There are chimes ringing all around as his hand moves towards Oikawa’s, who turns to look at him with those wide, beautiful eyes—the ones that make Hajime want to give him everything he could ever want.
They’re so close. The small breaths from Oikawa’s mouth carry the scent of the cotton candy they picked up at the arcade from earlier. His fingers fit perfectly into the spaces between Oikawa’s. They need to be closer.

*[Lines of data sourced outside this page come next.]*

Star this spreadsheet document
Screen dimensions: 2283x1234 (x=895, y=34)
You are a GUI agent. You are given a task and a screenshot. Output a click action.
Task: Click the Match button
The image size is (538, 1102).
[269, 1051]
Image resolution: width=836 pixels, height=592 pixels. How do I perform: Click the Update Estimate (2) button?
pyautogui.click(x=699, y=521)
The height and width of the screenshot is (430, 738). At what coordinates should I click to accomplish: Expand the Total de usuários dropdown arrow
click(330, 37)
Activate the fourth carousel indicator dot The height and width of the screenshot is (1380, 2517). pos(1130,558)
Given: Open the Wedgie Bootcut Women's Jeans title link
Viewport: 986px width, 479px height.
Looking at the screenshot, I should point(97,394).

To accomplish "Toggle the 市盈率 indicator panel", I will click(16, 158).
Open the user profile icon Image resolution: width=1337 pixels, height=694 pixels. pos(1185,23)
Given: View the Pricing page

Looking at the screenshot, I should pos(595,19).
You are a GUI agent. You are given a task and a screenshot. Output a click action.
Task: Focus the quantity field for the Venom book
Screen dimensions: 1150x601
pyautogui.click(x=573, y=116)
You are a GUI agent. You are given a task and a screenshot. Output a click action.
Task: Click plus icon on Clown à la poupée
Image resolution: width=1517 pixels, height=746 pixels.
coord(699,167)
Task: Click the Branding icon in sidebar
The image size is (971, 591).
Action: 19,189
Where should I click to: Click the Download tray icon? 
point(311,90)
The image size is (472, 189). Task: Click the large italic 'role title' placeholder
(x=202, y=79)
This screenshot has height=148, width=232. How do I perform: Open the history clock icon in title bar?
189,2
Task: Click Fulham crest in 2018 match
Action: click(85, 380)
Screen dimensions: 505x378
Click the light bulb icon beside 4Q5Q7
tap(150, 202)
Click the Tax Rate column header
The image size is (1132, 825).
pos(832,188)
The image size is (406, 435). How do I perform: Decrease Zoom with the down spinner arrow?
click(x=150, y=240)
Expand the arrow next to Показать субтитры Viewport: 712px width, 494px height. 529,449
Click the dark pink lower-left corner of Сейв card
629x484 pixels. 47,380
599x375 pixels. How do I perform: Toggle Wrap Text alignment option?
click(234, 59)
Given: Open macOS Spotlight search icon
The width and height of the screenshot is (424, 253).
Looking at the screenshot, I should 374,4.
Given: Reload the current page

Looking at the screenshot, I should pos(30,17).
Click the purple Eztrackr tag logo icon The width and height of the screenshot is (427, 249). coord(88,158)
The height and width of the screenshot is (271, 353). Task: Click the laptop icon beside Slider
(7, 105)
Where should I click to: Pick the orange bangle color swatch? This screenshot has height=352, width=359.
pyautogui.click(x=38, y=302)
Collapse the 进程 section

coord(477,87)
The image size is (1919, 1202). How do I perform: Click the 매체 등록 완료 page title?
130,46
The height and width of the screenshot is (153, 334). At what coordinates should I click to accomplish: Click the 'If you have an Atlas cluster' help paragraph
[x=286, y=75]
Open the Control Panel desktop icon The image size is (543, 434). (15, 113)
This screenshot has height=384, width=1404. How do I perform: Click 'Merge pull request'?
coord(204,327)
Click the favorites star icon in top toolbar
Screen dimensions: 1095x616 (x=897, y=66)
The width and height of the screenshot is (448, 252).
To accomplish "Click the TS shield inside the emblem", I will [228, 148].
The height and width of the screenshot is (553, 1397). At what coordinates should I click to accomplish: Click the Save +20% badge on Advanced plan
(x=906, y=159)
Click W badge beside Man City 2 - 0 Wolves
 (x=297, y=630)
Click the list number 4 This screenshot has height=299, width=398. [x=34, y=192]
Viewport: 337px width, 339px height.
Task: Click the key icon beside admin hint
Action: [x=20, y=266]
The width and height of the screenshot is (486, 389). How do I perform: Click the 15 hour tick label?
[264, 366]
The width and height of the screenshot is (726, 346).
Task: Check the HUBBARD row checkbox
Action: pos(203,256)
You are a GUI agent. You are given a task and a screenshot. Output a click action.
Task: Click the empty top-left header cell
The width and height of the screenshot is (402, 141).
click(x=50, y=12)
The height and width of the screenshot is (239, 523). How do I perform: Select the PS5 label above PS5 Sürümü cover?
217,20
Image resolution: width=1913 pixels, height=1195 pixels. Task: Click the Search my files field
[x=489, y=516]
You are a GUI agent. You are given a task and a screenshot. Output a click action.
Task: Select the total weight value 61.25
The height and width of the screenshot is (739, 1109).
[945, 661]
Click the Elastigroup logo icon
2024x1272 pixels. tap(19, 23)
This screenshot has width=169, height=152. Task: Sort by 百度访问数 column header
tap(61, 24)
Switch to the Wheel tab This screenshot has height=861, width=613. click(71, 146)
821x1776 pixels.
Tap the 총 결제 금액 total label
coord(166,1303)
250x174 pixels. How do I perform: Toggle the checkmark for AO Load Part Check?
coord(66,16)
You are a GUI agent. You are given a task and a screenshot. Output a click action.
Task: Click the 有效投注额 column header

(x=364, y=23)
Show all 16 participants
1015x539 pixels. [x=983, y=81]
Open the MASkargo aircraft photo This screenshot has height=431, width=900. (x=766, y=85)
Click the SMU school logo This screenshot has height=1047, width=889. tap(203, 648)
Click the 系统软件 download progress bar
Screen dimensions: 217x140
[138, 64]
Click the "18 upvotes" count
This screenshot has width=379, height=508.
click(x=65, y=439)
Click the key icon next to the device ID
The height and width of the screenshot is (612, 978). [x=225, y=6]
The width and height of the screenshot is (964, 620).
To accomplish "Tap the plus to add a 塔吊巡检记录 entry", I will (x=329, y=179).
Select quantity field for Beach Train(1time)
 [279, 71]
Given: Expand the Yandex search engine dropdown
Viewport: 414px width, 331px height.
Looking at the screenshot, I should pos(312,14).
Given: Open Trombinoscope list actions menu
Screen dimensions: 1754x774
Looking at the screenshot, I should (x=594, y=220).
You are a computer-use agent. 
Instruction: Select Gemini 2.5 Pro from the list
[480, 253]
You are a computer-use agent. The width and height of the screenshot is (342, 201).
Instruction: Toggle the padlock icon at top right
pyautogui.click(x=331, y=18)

Hajime looks down at the arch of his cupid’s bow before flicking his gaze back up, Oikawa’s eyes mirroring the action. He hopes this is okay. He wants desperately for it to be okay, for Oikawa to want it just as badly. Hajime holds back, a meaningless but excruciating inch away, just in case it’s not okay.
He thinks, I’ll catch you if you do, but please don’t faint—
Then he tilts his chin up to close the distance and finally does what he’s been dying to do for hours now, and since that first day in April; he kisses Oikawa.
✩₊˚.⋆☾⋆⁺₊✧
(Oikawa doesn’t faint. He doesn’t pull away.
He presses closer, lips tentative and soft and sugary-sweet against Hajime’s, and Hajime melts to mush inside.
The train leaves without them. It’s okay. It’s better than okay.